Asking for help
Join the crowd.
Our fierce independence is creating a culture of need—and unprecedented isolation.
Attendance at club meetings is down 58 percent, involvement in church activities has dropped as much as 50 percent, and simply having friends over to the house has decreased 45 percent. Meanwhile, one in four people say they have no one to confide in—and most everyone reports overwhelming levels of stress at home and on the job.
The good news?
You can learn to ask for help. But first, you’ve got to figure why you don’t, why you should, and how you can.
Why we don’t ask for help
Asking for help is so frightening that, even when faced with death, some of us will still not ask for that helping hand. To overcome this dread, you’ve got to debunk some common cultural myths—and face your fears:
Myth: Asking for help makes you look weak or needy.
Reality: There’s no shame in turning to others in times of need.
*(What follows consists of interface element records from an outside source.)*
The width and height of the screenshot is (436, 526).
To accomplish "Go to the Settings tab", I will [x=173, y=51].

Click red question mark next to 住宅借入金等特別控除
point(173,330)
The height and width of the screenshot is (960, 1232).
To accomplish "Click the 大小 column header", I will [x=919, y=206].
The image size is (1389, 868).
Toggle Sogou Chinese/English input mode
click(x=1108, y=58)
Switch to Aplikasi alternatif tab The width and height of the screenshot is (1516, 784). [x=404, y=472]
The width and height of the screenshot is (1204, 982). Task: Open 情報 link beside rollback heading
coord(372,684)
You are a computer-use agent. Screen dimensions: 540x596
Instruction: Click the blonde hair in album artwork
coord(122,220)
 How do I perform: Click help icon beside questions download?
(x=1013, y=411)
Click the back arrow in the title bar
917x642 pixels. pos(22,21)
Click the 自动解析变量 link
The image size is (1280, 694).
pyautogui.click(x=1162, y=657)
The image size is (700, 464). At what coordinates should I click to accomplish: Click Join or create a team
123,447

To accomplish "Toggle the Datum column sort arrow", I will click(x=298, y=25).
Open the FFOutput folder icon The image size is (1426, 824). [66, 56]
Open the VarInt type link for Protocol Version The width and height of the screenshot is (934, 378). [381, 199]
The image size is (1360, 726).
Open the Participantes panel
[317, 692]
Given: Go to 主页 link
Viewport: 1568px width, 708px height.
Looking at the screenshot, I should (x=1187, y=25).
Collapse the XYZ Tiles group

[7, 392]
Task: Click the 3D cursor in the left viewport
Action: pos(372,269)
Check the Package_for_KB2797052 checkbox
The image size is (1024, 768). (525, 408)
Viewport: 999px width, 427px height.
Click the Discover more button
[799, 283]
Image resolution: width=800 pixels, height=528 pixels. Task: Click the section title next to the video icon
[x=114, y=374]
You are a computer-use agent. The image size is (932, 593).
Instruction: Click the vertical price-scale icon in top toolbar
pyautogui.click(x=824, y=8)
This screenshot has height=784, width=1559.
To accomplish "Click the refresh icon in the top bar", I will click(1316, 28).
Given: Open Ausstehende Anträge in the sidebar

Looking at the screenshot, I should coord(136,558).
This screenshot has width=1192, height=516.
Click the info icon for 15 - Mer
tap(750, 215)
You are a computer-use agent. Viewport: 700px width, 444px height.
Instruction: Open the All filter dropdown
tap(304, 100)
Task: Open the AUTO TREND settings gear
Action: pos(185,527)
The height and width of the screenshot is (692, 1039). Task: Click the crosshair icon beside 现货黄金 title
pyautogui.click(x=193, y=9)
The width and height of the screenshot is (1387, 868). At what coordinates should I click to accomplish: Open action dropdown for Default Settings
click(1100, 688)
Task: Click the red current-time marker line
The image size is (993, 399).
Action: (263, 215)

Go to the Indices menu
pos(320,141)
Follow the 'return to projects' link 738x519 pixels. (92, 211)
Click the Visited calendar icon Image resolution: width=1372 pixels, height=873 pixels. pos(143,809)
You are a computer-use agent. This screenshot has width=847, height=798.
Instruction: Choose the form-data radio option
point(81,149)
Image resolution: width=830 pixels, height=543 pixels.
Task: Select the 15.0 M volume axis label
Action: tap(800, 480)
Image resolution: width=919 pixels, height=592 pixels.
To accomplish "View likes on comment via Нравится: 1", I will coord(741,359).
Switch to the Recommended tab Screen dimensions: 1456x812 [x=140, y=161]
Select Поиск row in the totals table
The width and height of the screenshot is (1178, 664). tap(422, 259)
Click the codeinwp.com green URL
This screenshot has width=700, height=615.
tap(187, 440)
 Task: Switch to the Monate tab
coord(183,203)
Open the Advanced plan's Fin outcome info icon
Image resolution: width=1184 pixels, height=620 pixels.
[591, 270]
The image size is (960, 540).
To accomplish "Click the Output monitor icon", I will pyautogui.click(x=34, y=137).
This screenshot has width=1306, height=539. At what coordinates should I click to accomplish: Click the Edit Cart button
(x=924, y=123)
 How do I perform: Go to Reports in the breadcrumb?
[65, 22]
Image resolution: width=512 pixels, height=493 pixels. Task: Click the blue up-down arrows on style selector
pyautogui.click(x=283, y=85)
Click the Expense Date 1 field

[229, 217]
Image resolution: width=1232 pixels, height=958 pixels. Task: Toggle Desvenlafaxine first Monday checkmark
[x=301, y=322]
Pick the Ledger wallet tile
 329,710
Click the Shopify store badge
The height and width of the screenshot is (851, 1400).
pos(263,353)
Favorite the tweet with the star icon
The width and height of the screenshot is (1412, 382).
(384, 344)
In fact, it’s a sign of strength.
Myth: Asking for help signals incompetence—especially at work.
Reality: Seeking help at work shows others that you want to do the job right—and to develop and learn.
Myth: Asking for help can harm relationships.
Reality: Healthy relationships are about give-and-take—not just give.
Myth: Asking for help puts others in an awkward position.
Reality: It’s human nature to offer help when you see someone in need—and it’s no different when others see you in need.
Myth: Asking for help might lead to rejection.
Reality: Even a “no” response offers the opportunity to learn more about yourself—and your relationships.
Myth: Asking for help means the job might not get done right.
Reality: Refusing to ask for fear of losing control maintains the status quo. Let go and give your helpmate a chance to shine.
Myth: Asking for help means you’ll have to return the favor.
Reality: Help freely given comes with no strings attached—other than a simple and sincere thank-you.
Myth: Asking for help just isn’t the American way.
Reality: Independence and self-sufficiency are admirable qualities that lead to success. Still, all great enterprises—including our nation—were built on mutual support and teamwork.
Why we should ask for help
Mastering the “Mayday” call can ease and enhance your life and career in a variety of ways. Asking for help:
- Deepens connections
When someone answers your call for help, it strengthens the bond between you—or creates the potential for a new relationship.
- Reduces stress and restores energy
Getting help can save you time and energy, simplify your life, and improve your work-life balance.
- Reminds you that you’re not alone
Everyone needs help at times. If you’re the type who endures hardships with grim determination, you’ll discover you don’t have to go it alone.
- Gives happiness to others
Don’t you feel good when you help someone else? Letting others help you gives them that same opportunity.
- Leads to personal growth
Taking risks, learning to trust, and finding out that others have got your back are just a few of the lessons you’ll learn.
- Allows the pleasure of surrender
Being out of control can actually feel great. Once asking for help gets a little easier, you’ll relish the experience of letting go.
- Reminds you that you’re worthy of support
You deserve a hand as much as anyone else. When someone comes to your aid, it reinforces that message.
- Lets others shine
Seeking help gives others the opportunity to reach out, contribute, and try something new.
- Clarifies relationships
Mayday calls reveal the strengths and limitations of relationships—and provide important “aha” moments.
- Solves problems
Don’t overlook the original reason for the Mayday call: You’re in trouble and need help—help that could potentially change, or even save, your life.
How we can ask for help
Too many of us would rather go it alone when help is right there—just for the asking. Here are ways to reach out with comfort and confidence:
Building your Mayday muscles requires regular exercise. Challenge yourself to ask for help three times a day—every day.
- Go easy on yourself.
Self-care is the new self-help. Be compassionate with yourself—and remember that you, too, are deserving of help.
- Cast a wider net.
Expand your list of helpmates. Look beyond the obvious—family and friends, and co-workers—and add some new names to the list, starting with someone who’s been in your shoes.
- Plan the time—and place.
Talk to your potential helpmate as soon as possible. Pick a convenient time for him or her, and do it in person—and in private.
- Be specific.
Articulate your needs. Clarify what you’re looking for—from terms to timelines—though be careful not to micromanage.
- Listen differently.
Be attentive to the subtle cues behind a general “yes” or “no” response. Is your potential helpmate willing—or reluctant?
- Use the “three thanks” rule.
Don’t flub the thanks. Express your gratitude three times—when the agreement is struck, when the need has been met, and when you next see your helpmate.
Ask early, ask often
No one is immune from needing help, even in today’s go-it-alone culture. So, take a risk and “make the ask”—early and often. It just may change your life!